- Recorded data:
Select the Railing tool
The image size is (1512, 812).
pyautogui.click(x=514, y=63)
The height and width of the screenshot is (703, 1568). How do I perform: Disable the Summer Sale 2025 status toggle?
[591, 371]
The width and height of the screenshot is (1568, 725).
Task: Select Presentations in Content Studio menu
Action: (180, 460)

- What you are asked to do:
Print every record exactly as it was given.

- Output below:
Select the Railing tool
The image size is (1512, 812).
pyautogui.click(x=514, y=63)
The height and width of the screenshot is (703, 1568). How do I perform: Disable the Summer Sale 2025 status toggle?
[591, 371]
The width and height of the screenshot is (1568, 725).
Task: Select Presentations in Content Studio menu
Action: (180, 460)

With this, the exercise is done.